> _Task_: Given the records below, the lines starting at the line with "This screenshot has height=610, width=1085." and ending at the line with "This screenshot has width=840, height=792." should be output exactly, both end lines kept and pictures left out.

====

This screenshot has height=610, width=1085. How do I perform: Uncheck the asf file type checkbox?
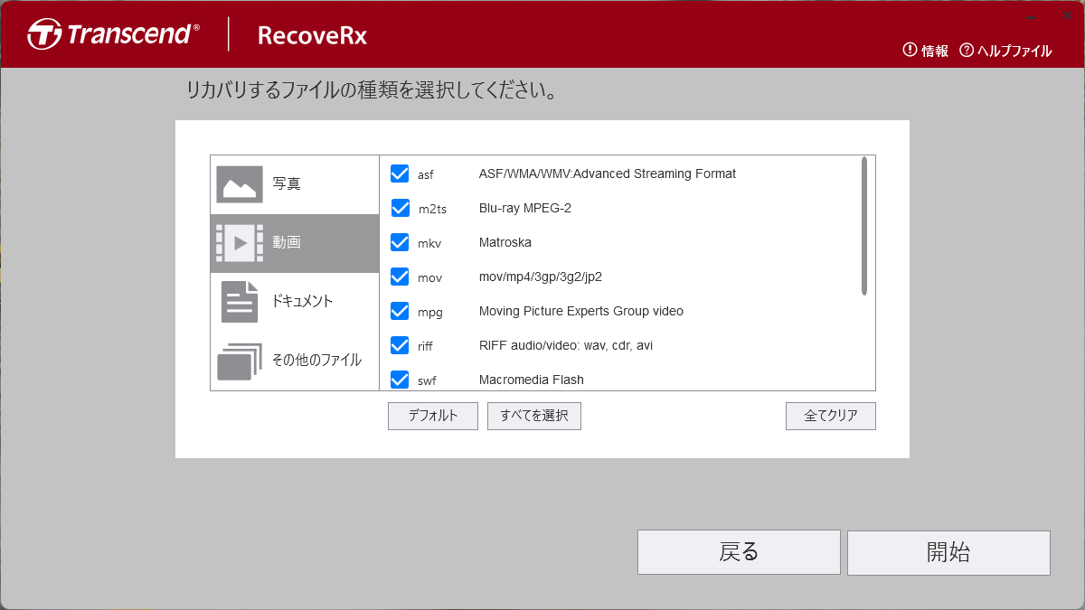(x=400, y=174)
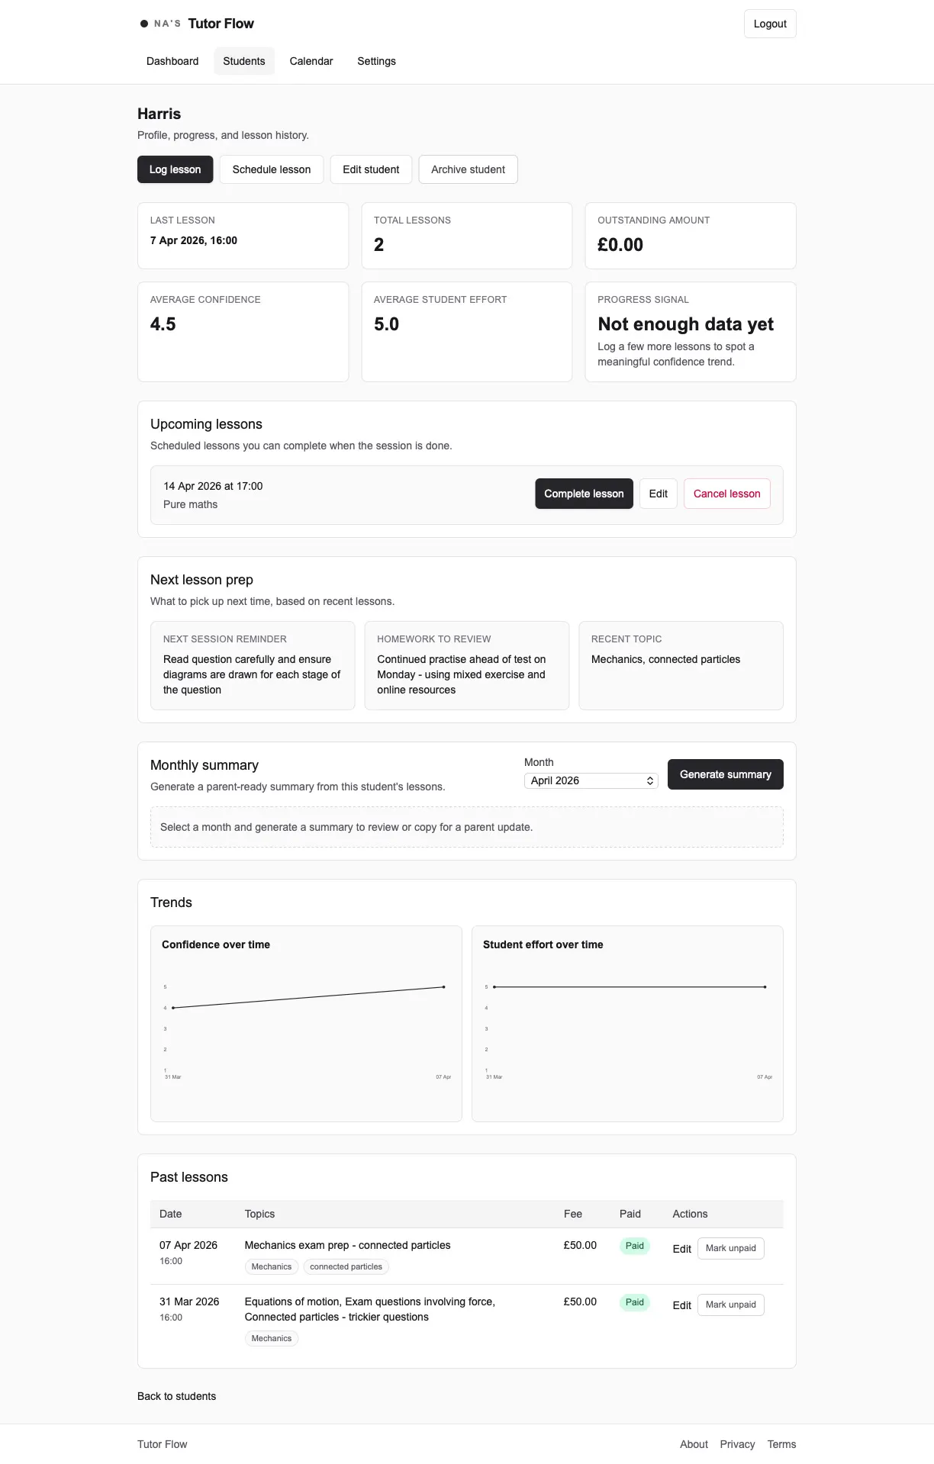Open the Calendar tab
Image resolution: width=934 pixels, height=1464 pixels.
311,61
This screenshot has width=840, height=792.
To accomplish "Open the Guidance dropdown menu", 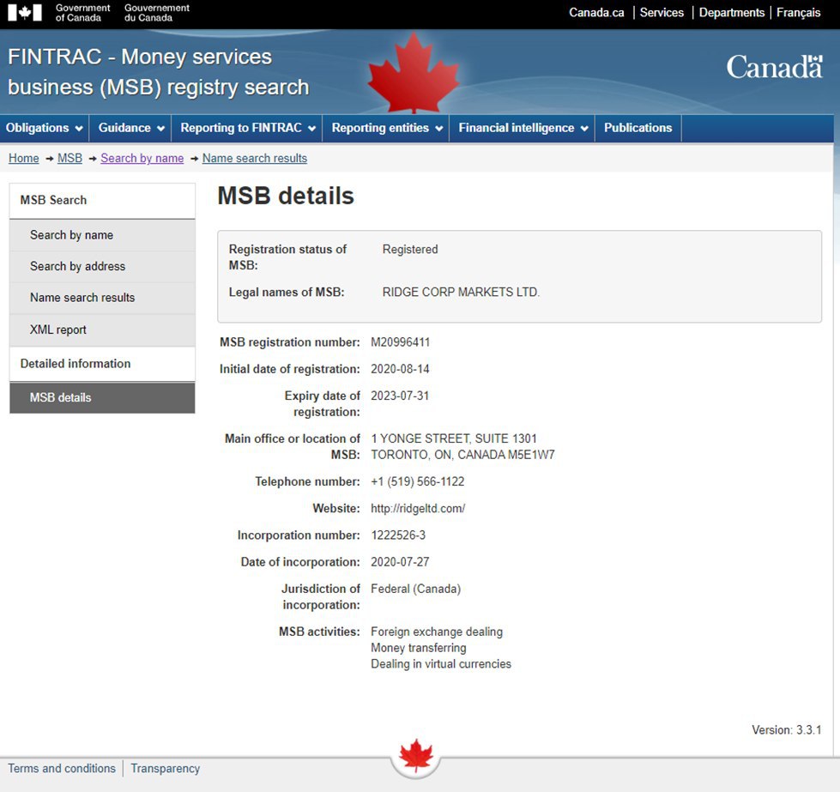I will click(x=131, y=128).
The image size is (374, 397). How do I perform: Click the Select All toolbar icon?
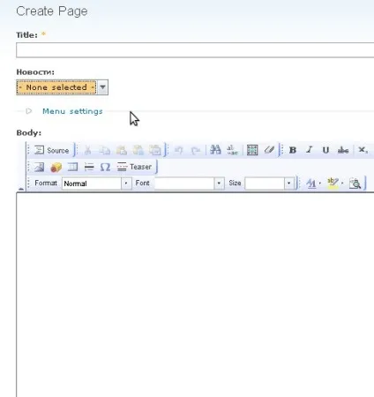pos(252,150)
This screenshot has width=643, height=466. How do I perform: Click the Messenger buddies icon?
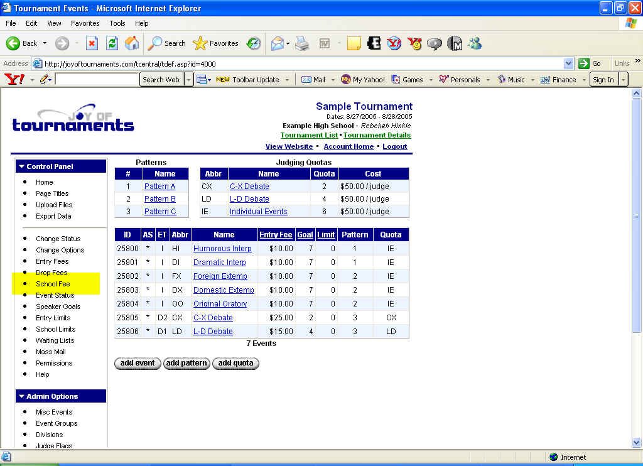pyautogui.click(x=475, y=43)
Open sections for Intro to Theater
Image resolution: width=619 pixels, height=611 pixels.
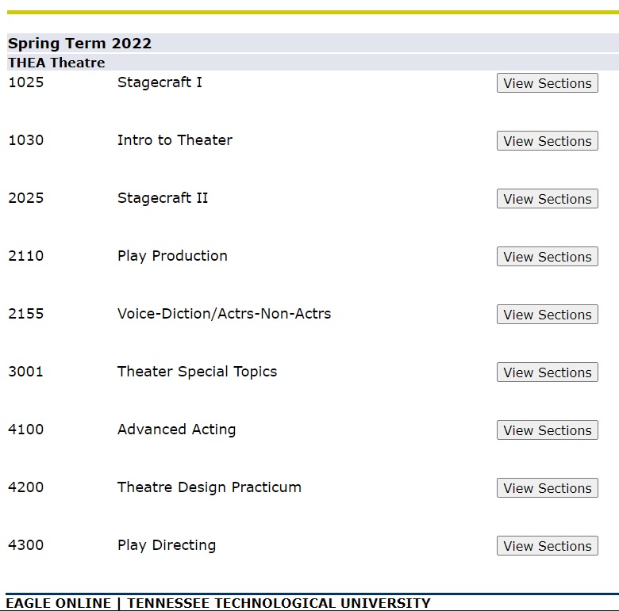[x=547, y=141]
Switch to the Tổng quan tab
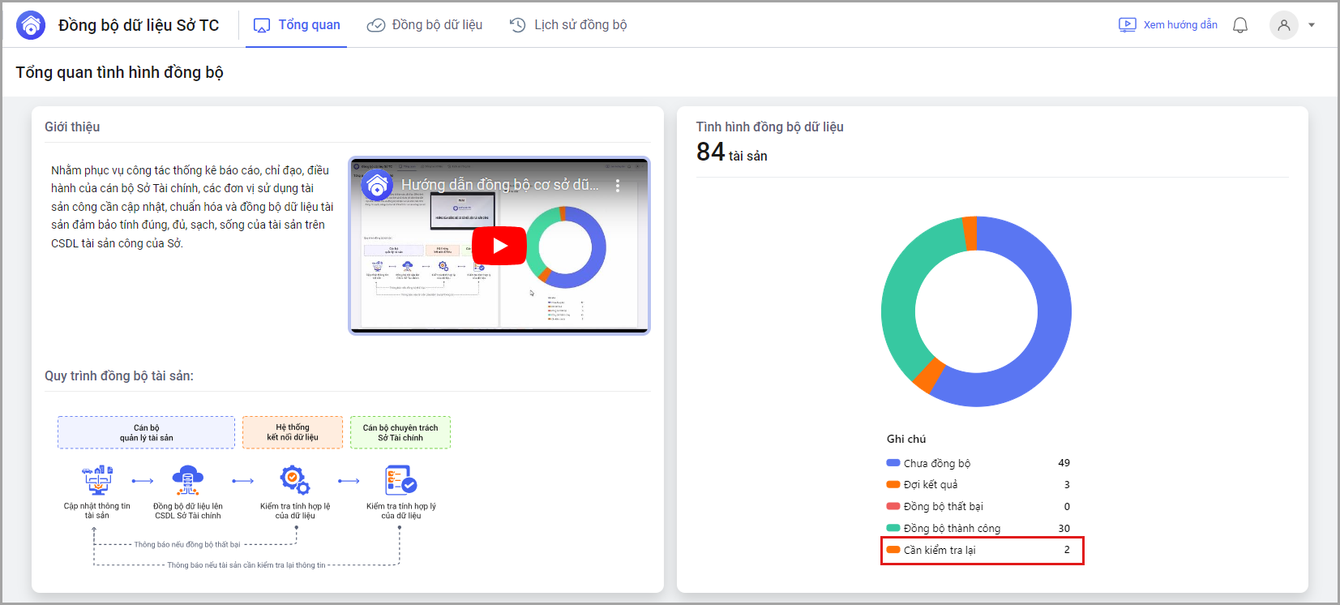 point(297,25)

====

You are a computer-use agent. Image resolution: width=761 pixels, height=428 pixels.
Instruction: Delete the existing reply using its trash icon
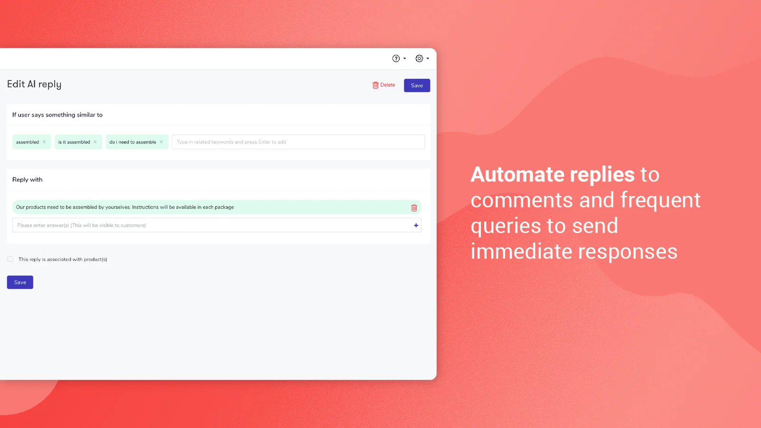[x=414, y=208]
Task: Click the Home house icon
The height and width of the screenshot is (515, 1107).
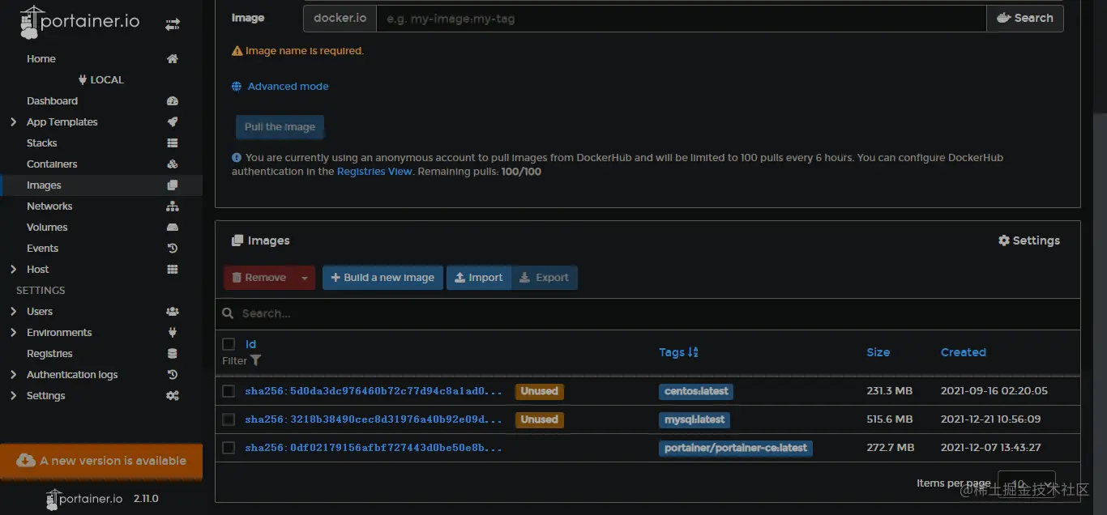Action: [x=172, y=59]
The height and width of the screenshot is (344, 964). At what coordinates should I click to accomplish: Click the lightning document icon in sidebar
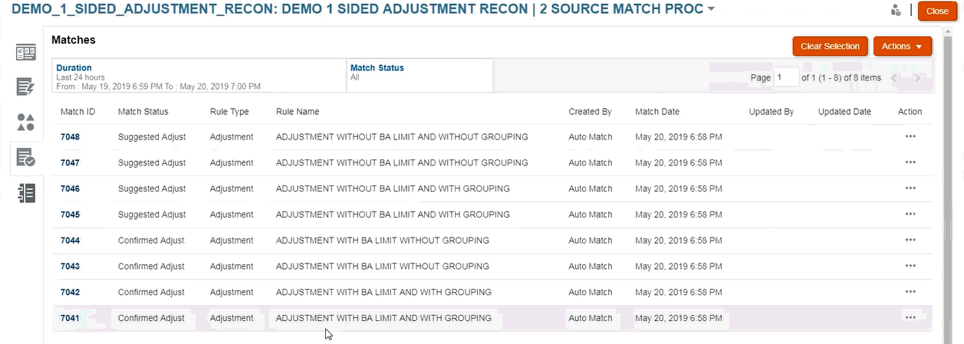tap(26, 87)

====

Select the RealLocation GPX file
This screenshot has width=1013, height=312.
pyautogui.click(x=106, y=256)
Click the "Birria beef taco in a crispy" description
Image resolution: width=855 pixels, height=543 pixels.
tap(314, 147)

====

> _Solved exercise_:
This screenshot has height=610, width=1085. How do I perform: Uncheck the asf file type checkbox?
(x=400, y=174)
Open the Calendar tab
Image resolution: width=934 pixels, height=1464 pixels.
311,61
This screenshot has width=840, height=792.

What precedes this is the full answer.